● **Aim**
Rewrite the records from the line containing "Where should I" through the line containing "Action: (x=712, y=346)", substituting "drop-down menu" for every "dropdown" and keeping everything else the same. Return only those lines, without the pictures.

## START

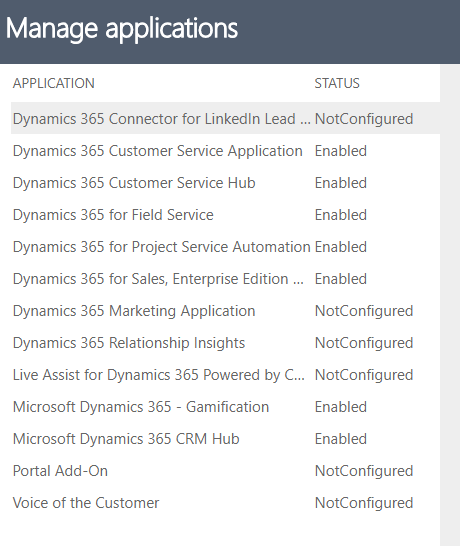Click the Manage applications heading

click(122, 29)
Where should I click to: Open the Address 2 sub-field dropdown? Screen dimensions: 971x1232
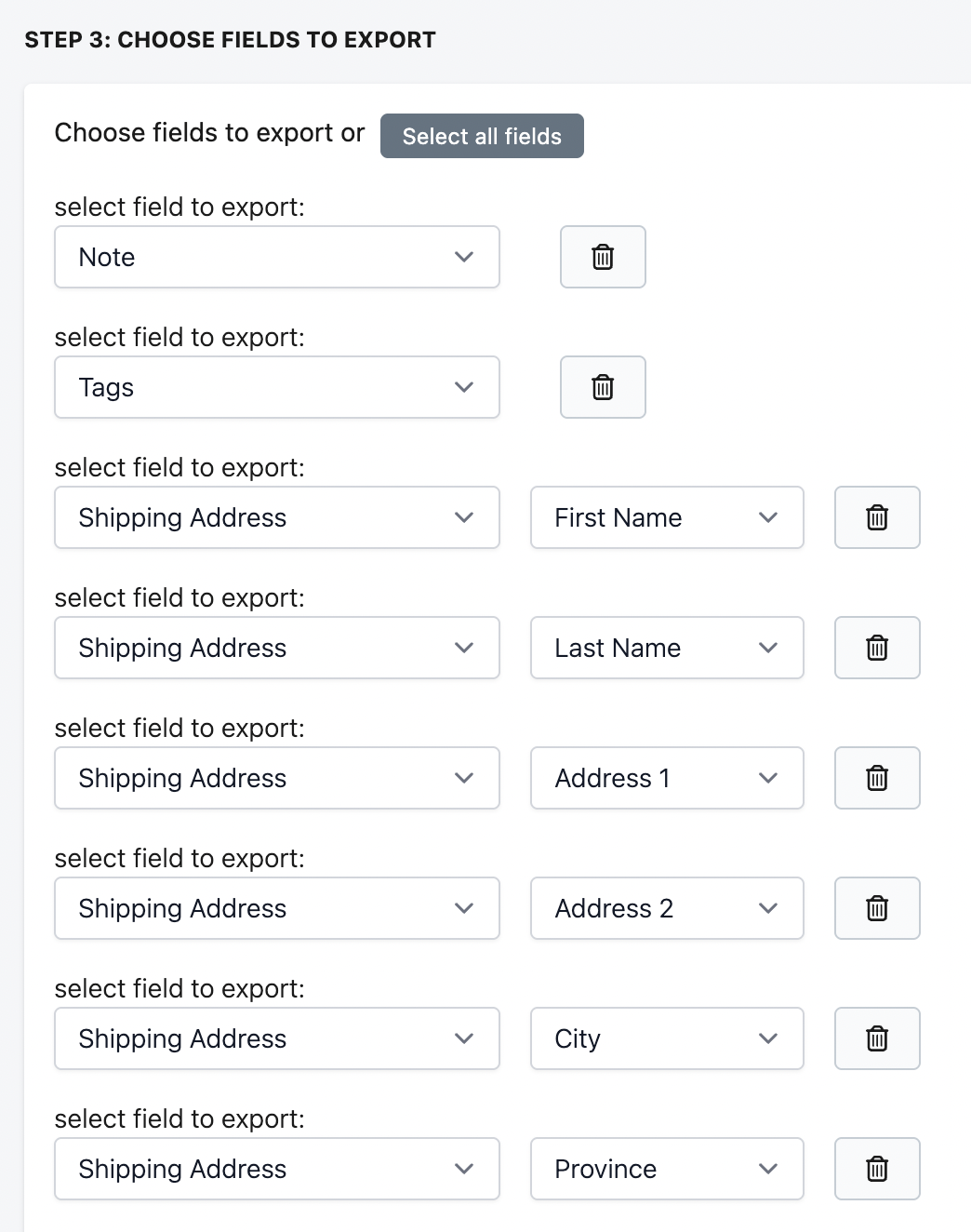(x=667, y=908)
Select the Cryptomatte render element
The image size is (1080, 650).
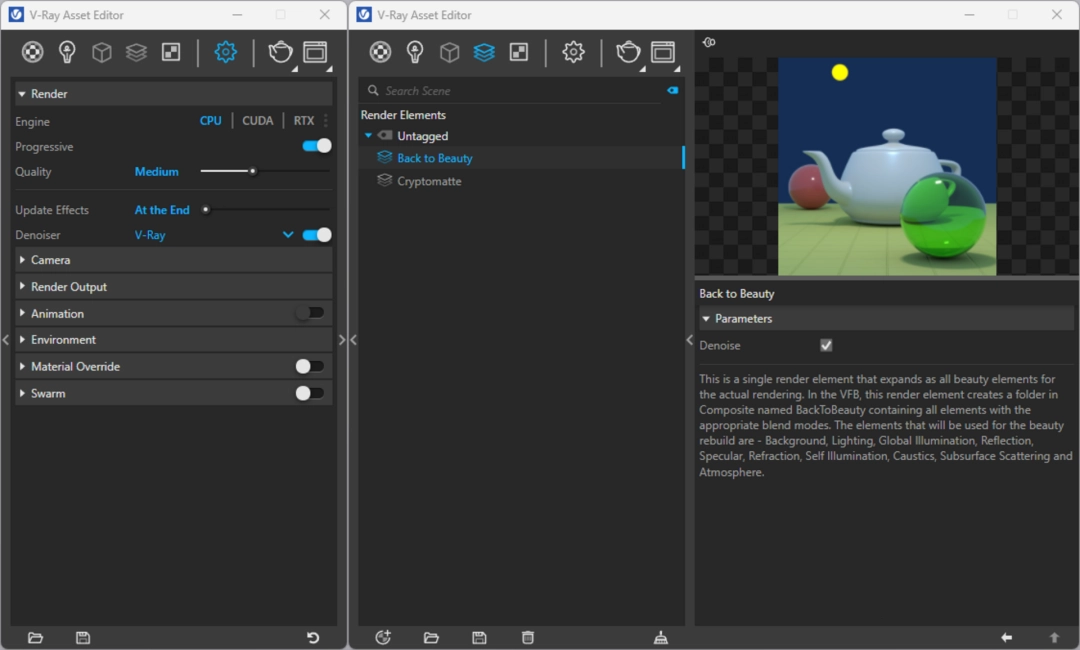[x=429, y=181]
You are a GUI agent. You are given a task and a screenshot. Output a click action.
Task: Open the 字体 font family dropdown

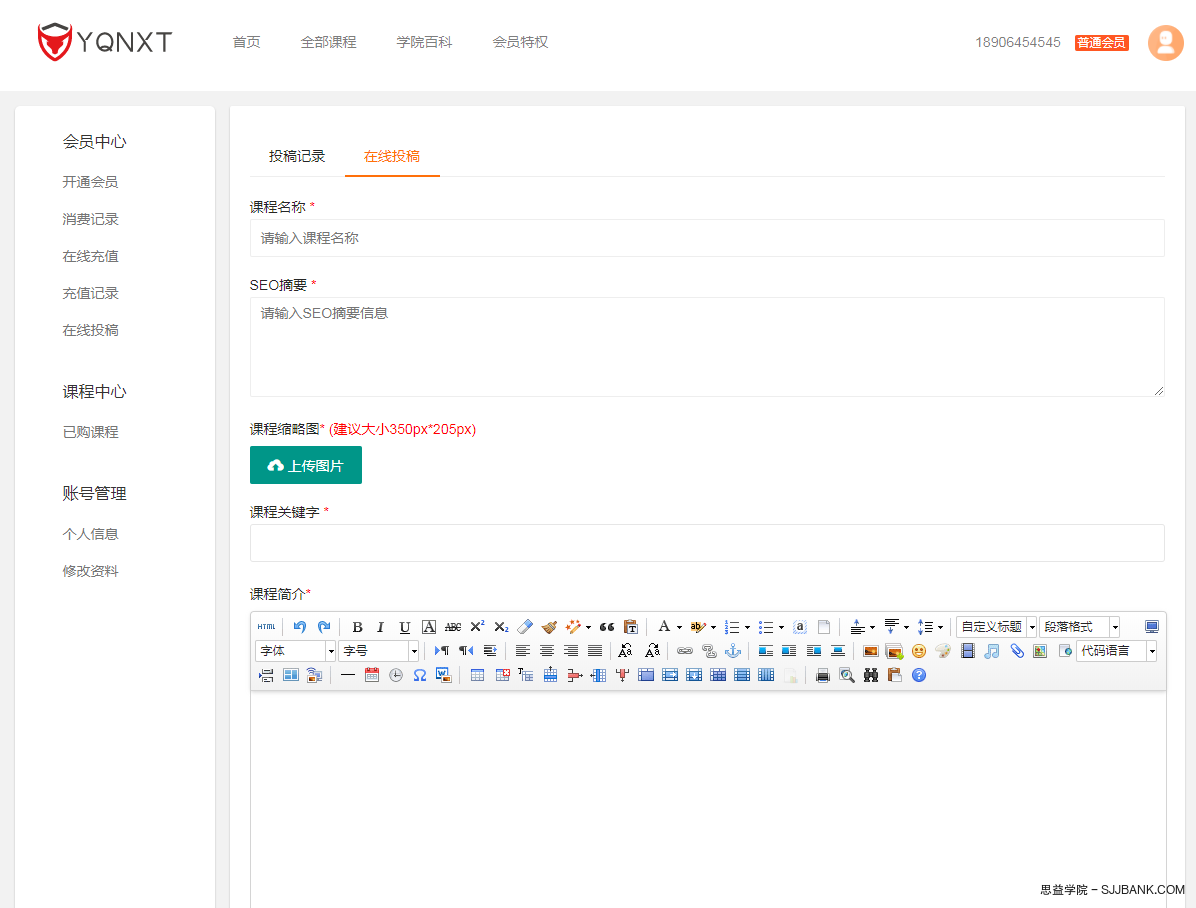click(296, 651)
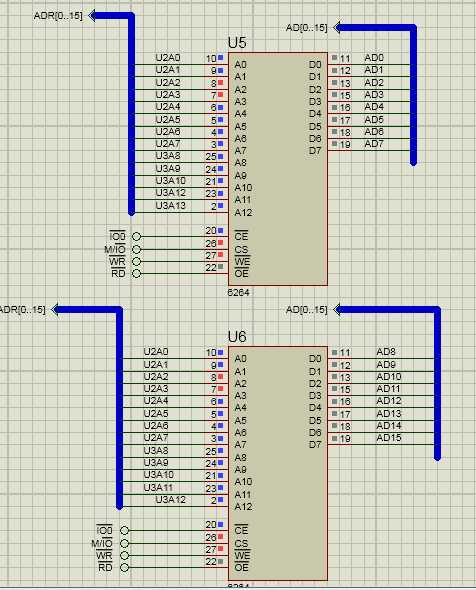
Task: Click the AD[0..15] bus terminal arrow above U6
Action: click(337, 310)
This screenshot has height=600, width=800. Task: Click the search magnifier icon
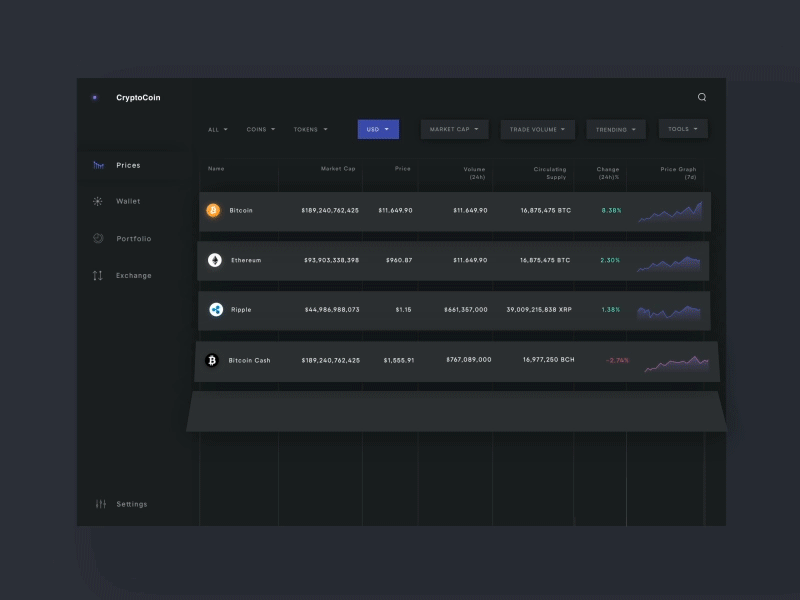tap(702, 97)

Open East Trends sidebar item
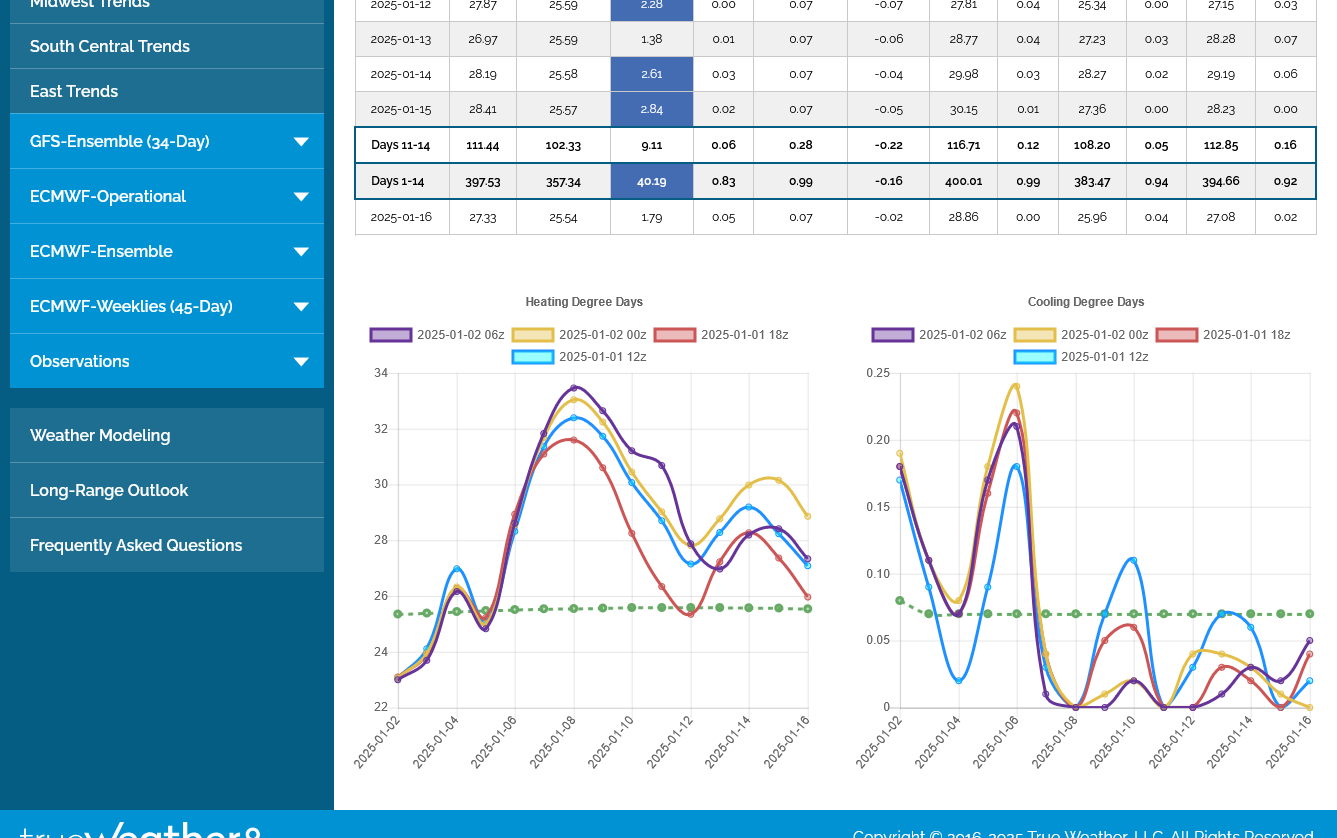[74, 92]
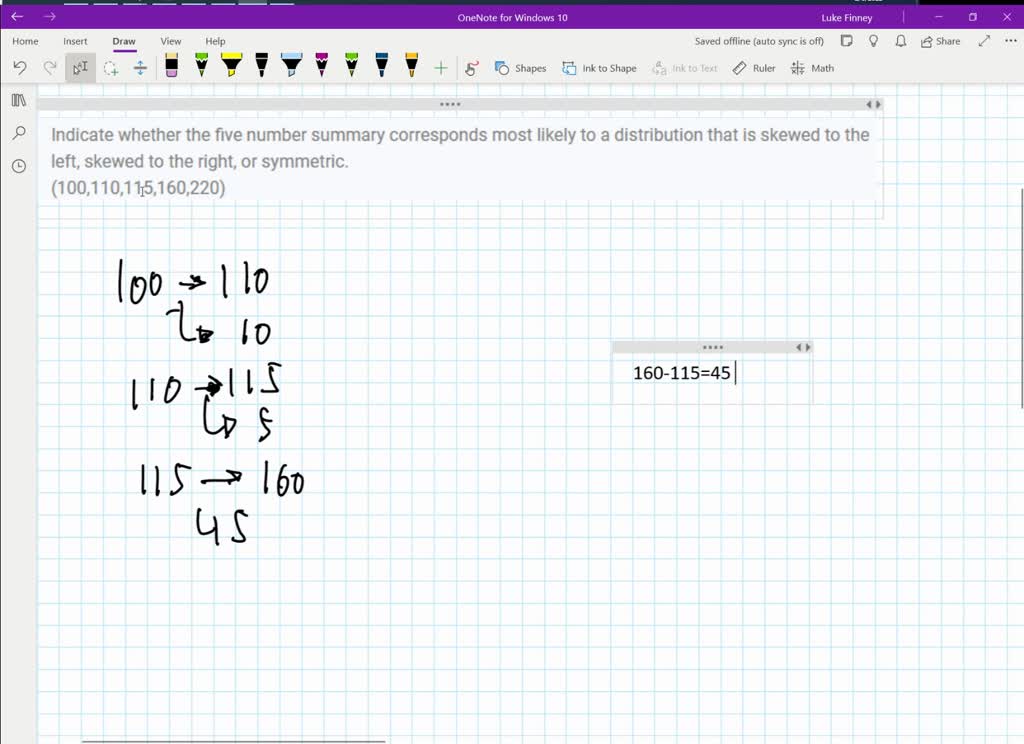
Task: Expand the equation container handle above 160-115=45
Action: (x=712, y=346)
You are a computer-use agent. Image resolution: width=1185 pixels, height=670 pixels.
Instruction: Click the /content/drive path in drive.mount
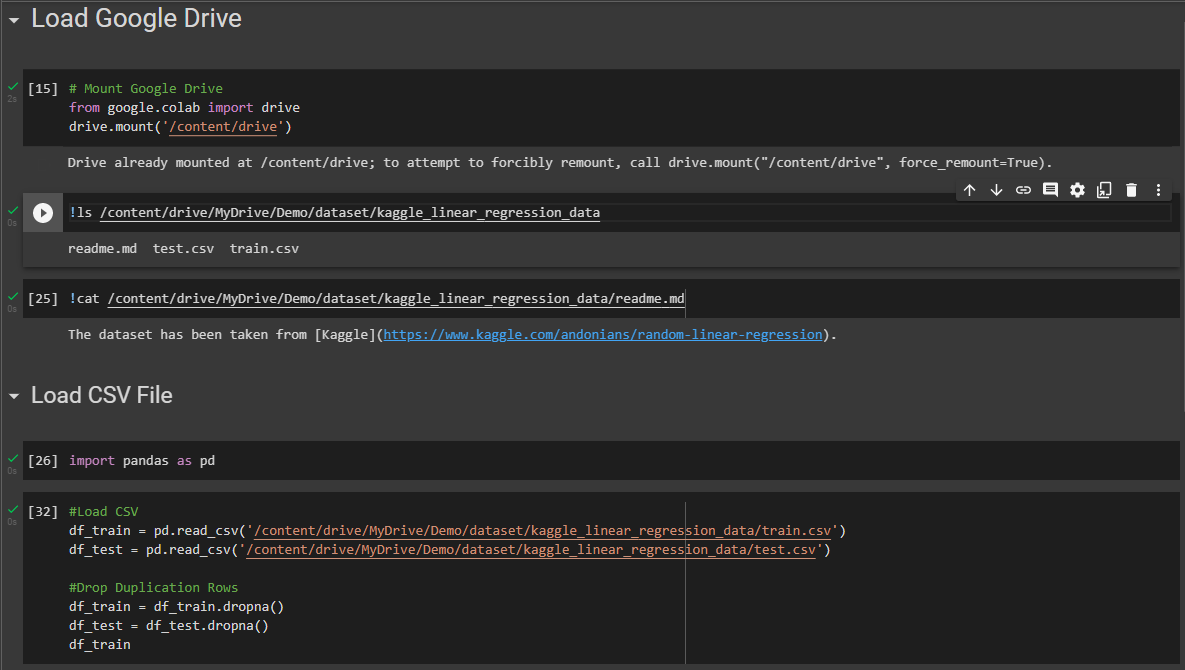click(222, 126)
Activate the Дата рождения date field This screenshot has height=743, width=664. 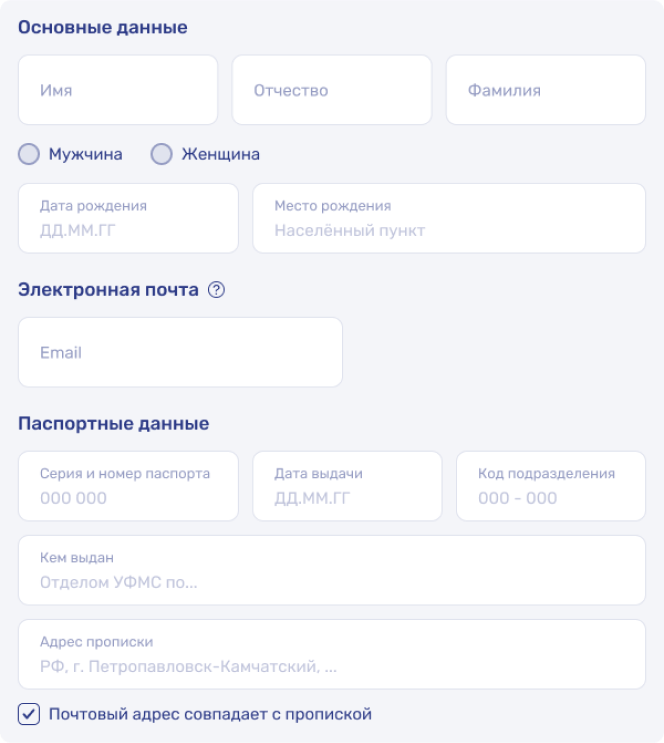(128, 218)

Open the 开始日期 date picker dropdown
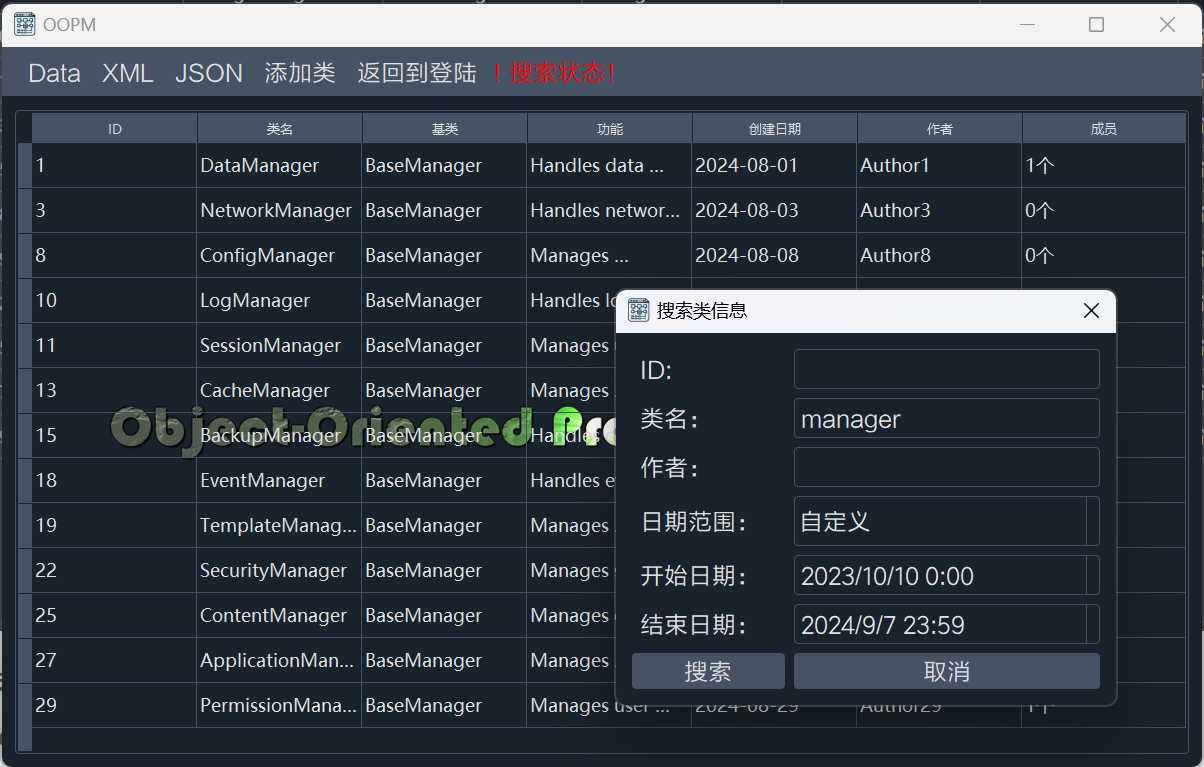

## END

● **Result for this task**
Where should I click to: Open the Address 2 sub-field drop-down menu? Screen dimensions: 971x1232
(x=667, y=908)
Select the Cryptomatte render element
The image size is (1080, 650).
[x=429, y=181]
You are a GUI agent. You are given a task and a screenshot. Output a click action.
Task: Open the 字体 font family drop-down menu

click(296, 651)
Task: Click the AD[0..15] bus terminal arrow above U6
Action: click(337, 310)
This screenshot has height=600, width=800. Task: Click the search magnifier icon
tap(702, 97)

Open East Trends sidebar item
[74, 92]
Task: Expand the equation container handle above 160-115=45
Action: (x=712, y=346)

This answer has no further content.